Question

Calculate the number of molecules present in 12.3 g MgSO4 -7H2O. Calculate the mass of Na2CO3 which will

have molecules equal to those present in 12.3g of MgSO4 .7H2O.

Answer 1

In First case,
Mass of the MgSO₄.7H₂O = 12.3 grams.
Molar Mass of the MgSO₄.7H₂O = 246 g/mol.

∴ Using the Formula,
 No. of Molecules = ( Mass/Molar Mass) × Avogadro's number. 
  = (12.3/246) × 6.022 × 10²³
  = 0.05 × 6.022 × 10²³
  = 0.3011 × 10²³
  = 3.01 × 10²²

Hence, the number of the molecules in the MgSO₄.7H₂O is 3.01 × 10²² molecules. 

In Second Case,
Molar Mass of the Na₂CO₃ = 106 g/mol.

∵ No. of molecules of the MgSO₄.7H₂O is equals to the number of the molecules of Na₂CO₃. 
∴ 3.01 × 10²² =  (Mass/106 ) × 6.022 × 10²³
∴ Mass = (106 × 3.01)/60.22
   = 319.06/60.22
   = 5.29
  ≈ 5.3 grams.

Hence, the mass of the Na₂CO₃ is 5.3 grams.


Hope it helps.

Answer 2

Mass of the MgSO4 -7H2O is 12.3 grams. 

∵ 6.022 × 10²³ molecules of the  MgSO4 -7H2O is present in the 1 mole of it. 
∴ 1 mole of the  MgSO4 -7H2O contains 6.022 × 10²³ molecules.
∴ 246 g of the  MgSO4 -7H2O contains  6.022 × 10²³ molecules. 

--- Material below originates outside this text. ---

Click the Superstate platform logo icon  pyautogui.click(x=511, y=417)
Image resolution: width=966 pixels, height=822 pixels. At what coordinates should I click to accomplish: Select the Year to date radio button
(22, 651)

Thus, 12.3 g of the  MgSO4 -7H2O contains 12.3 × 6.022 × 10²³/246 molecules.
 = 0.3011 × 10²³ molecules. 


From the Question, number of molecules of the Na₂CO₃ is 0.3011 × 10²³ molecules. (same as  MgSO4 -7H2O) 

∵ 1 mole of the Na₂CO₃ contains 6.022 × 10²³ molecules.
∴ 106 g of the Na₂CO₃ contains 6.022 × 10²³ molecules.
or 1 molecules of the Na₂CO₃ weighs 106/(6.022 × 10²³)
∴ 0.3011 × 10²³ molec. of the Na₂CO₃ weighs 106/(6.022 × 10²³) × 0.3011 × 10²³         =  (106 × 0.3011)/6.022 = 5.3 grams.


Thus, the mass of the Sodium carbonate is 5.3 grams.


I hope it will helps you.
Thanks for asking the wonderful Question.